The best introduction to a new city isn’t through its nightlife, or even through its daytime tourist attractions and marketplaces. It happens before the stores open or the tour buses start their routes.
When visiting a new place, I always ride my jet lag and rise very early to hunt down the most elaborate breakfast in the vicinity. I often find this in a luxury hotel that I’m not staying in. It’s an easy venue for solo travelers not yet acclimated with a new place.
Elaborate is key in this ritual. No self-serve buffets (though they’re very hard to resist, especially in Asia) or grab-and-go cafés. Sitting down for a meal alone allows one to experience local hospitality and intuit an aspect of the local sensibilities. A restaurant’s service, after all, is a kind of cultural performance—with an intricate choreography that tells its own story of the place you’ve landed.

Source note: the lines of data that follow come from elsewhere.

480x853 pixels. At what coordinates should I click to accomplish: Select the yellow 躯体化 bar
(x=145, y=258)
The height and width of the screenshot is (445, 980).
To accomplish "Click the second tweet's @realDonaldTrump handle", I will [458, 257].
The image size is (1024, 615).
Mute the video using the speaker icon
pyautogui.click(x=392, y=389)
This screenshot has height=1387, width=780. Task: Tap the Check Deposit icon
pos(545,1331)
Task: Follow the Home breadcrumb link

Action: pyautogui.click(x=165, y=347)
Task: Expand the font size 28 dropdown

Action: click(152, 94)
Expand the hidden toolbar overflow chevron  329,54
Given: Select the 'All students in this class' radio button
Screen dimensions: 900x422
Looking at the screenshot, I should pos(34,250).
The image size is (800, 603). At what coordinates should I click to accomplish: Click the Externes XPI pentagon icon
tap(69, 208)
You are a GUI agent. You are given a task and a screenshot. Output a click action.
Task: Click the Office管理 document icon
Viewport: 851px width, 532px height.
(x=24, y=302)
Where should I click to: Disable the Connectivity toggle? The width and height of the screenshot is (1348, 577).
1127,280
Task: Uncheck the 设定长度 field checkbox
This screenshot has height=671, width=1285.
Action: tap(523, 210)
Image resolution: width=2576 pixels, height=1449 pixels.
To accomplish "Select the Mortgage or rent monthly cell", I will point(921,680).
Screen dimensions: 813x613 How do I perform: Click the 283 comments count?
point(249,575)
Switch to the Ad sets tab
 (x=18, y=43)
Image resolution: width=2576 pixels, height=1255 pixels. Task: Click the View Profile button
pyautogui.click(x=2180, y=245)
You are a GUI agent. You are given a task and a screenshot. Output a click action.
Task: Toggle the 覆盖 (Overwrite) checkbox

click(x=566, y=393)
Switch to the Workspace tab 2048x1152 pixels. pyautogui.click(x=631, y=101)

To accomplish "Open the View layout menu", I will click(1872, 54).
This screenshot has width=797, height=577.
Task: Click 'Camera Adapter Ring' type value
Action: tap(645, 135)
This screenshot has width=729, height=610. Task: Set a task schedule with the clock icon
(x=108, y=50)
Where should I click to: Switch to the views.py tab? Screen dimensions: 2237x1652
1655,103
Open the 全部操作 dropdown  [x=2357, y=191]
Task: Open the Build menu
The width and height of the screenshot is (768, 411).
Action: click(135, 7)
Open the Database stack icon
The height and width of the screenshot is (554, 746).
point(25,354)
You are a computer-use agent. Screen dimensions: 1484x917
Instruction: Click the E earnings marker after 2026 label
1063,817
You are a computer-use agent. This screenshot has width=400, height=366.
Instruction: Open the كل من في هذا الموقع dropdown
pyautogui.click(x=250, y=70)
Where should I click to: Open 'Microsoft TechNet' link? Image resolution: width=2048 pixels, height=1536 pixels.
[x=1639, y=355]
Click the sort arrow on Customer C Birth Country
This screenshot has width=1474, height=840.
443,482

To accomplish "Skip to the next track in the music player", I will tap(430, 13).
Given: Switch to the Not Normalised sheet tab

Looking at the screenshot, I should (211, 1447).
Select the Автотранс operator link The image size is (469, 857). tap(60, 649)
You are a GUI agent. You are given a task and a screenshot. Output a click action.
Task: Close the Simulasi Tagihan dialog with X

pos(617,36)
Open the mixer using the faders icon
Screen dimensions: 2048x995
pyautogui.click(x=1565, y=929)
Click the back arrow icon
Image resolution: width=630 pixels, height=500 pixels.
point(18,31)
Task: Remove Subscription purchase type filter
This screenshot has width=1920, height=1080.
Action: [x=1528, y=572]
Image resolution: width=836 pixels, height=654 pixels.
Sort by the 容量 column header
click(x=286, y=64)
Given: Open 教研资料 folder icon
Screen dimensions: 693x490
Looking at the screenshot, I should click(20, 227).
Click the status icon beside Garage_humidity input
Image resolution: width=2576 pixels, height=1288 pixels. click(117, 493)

As you approach, think of the din of glass and silverware as like musicians tuning their instruments before a performance. Then comes a warm cup of tea or coffee. A newspaper and a menu may soon follow.
As the meal progresses, subtle variations emerge: In London a plate of soft scrambled eggs was presented with great panache under a comically ornate silver dome. In Tokyo, the smiling server offered a small box for my handbag. Afterwards, small bites of fish, slivers of rolled omelette, rice and pickles, all served in small beautiful plates appeared. I spent as much time admiring the Japanese pottery as I did savoring the delicious meal. And in Turin, the breakfast theater culminated with a sleepy waiter offering an assortment of chocolate hazelnut cakes.
I take no photographs of these solitary breakfasts. The hour is fleeting and precious—an experience perhaps made even more special because it wasn’t documented or shared.